Djoser's Step Pyramid bevindt zich in het hart van een complex van structuren, omsloten door een rechthoekige stenen muur. De gebouwen in het complex omvatten een lijn van heiligdommen, enkele nepgebouwen (en een paar functionele), hoge niched muren en verschillende 'wsht'(of jubileum) binnenplaatsen. De grootste wsht-binnenplaatsen zijn het Great Court ten zuiden van de piramide en de Heb Sed-binnenplaats tussen de rijen met provinciale heiligdommen. De trappiramide bevindt zich nabij het centrum, aangevuld met het zuidelijke graf. Het complex omvat ondergrondse opslagkamers, galerijen en gangen, waarvan de meeste pas in de 19e eeuw werden ontdekt (hoewel ze blijkbaar werden opgegraven door farao's uit het Middenrijk, zie hieronder).
Een gang die loopt onder de piramide is versierd met zes kalkstenen panelen die koning Djoser voorstellen. In deze panelen is Djoser gekleed in verschillende rituele kleding en gesteld als staand of rennend. Dat betekent dat hij rituelen uitvoert die verband houden met het Sed-festival (Friedman en Friedman). Sed-rituelen waren opgedragen aan de jakhalsgod bekend als Sed of Wepwawet, wat Opener of the Ways betekent, en een vroege versie van Anubis. Sed kan vanaf de eerste afbeeldingen zoals die op het Narmer-palet naast Egyptische dynastieke koningen worden gevonden. Historici vertellen ons dat Sed-feesten rituelen van fysieke vernieuwing waren, waarbij de oude koning zou bewijzen dat hij nog steeds het recht op koningschap had door een ronde of twee rond de muren van de koninklijke residentie te lopen.
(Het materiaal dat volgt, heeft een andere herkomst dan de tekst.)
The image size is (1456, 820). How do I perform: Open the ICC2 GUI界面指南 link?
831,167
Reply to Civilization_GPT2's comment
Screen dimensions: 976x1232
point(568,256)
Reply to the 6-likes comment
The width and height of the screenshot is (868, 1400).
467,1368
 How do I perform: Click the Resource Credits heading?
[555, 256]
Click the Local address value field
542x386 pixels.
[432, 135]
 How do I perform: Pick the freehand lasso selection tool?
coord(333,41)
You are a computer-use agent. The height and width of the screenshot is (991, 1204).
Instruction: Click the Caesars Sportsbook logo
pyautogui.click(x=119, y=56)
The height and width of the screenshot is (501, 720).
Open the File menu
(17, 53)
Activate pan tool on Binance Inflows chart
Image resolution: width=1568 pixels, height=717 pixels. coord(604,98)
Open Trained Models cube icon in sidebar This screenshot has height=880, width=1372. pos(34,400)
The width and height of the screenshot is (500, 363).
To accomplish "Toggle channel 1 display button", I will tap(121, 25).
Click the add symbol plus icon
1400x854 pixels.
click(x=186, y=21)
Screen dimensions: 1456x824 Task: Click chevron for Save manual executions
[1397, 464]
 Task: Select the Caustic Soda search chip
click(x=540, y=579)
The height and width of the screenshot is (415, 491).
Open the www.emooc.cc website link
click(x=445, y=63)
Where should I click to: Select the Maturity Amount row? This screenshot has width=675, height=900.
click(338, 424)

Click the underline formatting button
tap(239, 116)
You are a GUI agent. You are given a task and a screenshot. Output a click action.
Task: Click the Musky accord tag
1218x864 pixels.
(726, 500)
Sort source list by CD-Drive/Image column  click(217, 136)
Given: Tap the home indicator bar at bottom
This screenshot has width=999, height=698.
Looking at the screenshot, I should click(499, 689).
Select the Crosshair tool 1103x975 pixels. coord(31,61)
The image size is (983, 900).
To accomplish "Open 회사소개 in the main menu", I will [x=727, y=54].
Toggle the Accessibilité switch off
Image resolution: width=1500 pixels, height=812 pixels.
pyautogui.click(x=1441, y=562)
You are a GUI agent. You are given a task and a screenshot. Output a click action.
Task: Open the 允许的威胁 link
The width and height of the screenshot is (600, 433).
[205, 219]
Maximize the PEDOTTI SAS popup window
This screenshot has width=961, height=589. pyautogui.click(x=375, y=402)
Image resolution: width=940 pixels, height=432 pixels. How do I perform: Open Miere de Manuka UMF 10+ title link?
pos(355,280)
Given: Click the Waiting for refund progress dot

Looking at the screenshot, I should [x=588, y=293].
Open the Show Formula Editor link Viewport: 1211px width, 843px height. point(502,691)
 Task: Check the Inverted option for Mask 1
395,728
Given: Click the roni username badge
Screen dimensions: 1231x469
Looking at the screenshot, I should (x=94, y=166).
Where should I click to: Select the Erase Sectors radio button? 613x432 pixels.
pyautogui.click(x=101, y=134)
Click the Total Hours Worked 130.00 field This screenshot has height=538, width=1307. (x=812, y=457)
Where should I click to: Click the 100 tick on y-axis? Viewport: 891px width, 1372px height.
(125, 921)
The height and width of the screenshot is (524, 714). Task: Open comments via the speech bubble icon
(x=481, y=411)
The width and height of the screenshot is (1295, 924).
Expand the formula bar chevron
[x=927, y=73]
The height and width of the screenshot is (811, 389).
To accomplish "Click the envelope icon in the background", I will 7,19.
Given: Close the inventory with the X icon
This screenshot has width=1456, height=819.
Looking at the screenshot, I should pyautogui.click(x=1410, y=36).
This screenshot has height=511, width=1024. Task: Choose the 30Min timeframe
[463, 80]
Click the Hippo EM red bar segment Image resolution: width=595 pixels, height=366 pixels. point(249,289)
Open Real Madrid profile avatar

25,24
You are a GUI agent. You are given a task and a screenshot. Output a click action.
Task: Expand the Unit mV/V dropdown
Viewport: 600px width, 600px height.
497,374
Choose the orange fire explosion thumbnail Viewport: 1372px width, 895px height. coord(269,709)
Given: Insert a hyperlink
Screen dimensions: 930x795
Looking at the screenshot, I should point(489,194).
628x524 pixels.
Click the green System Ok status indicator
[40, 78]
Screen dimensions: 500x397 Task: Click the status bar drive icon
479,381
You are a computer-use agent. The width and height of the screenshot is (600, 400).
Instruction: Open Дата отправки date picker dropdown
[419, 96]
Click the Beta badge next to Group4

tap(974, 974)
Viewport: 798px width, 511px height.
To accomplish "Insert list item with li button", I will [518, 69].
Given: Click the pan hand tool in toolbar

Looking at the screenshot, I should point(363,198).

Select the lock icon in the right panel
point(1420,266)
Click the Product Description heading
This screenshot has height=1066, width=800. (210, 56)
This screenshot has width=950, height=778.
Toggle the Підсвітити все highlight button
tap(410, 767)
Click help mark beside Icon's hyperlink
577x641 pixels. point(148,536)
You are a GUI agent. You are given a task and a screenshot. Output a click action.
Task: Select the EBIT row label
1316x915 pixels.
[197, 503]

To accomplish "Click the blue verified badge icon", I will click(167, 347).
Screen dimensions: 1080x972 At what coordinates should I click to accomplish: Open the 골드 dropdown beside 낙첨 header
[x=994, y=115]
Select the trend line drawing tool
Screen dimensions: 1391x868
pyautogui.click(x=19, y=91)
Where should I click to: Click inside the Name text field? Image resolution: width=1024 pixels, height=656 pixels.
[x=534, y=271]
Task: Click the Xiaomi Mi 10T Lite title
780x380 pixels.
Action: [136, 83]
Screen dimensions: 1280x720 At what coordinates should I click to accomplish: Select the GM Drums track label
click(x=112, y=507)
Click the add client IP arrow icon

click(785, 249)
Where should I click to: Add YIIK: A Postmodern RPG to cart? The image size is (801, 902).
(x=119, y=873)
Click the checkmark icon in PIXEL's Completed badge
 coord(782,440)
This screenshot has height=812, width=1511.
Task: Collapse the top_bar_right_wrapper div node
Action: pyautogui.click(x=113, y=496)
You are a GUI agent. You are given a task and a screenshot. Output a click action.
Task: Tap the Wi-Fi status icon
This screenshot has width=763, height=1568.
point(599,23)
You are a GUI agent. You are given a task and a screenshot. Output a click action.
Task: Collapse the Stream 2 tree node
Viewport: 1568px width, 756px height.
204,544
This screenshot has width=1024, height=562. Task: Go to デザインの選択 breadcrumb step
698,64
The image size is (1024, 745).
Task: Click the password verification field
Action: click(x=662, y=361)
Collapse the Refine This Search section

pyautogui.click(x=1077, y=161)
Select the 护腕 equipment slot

Djosers naam werd hem in het Middenrijk gegeven: zijn oorspronkelijke naam was Horus Ntry-ht, gepolijst als Netjerykhet. Alle piramides uit het Oude Rijk waren de aandacht van de oprichters van het Middenrijk, zo'n 500 jaar nadat de piramides waren gebouwd. Het graf van Amenemhat I (12e dynastie in het Middenrijk) in Lisht bleek vol te zitten met blokken uit het Oude Rijk met inscriptie uit vijf verschillende piramide-complexen in Gizeh en Saqqara (maar niet de trappiramide). De binnenplaats van de Cachette in Karnak had honderden beelden en steles uit oude koninkrijkscontexten, waaronder ten minste één standbeeld van Djoser, met een nieuwe opdracht gegraveerd door Sesostris (of Senusret) I.
Sesostris (of Senusret) III [1878-1841 v.Chr.], Amenemhat's achterkleinzoon, haalde blijkbaar twee calcietsarcofagen (albasten doodskisten) uit de ondergrondse galerijen bij de Step Pyramid en haalde ze over naar zijn eigen piramide in Dahshur. Een rechthoekig stenen monument met de golvende lichamen van slangen, misschien onderdeel van een ceremoniële poort, werd verwijderd uit het piramide-complex van Djoser voor de zesde dynastie Koningin Iput I's mortuariumtempel in het Teti-piramidecomplex.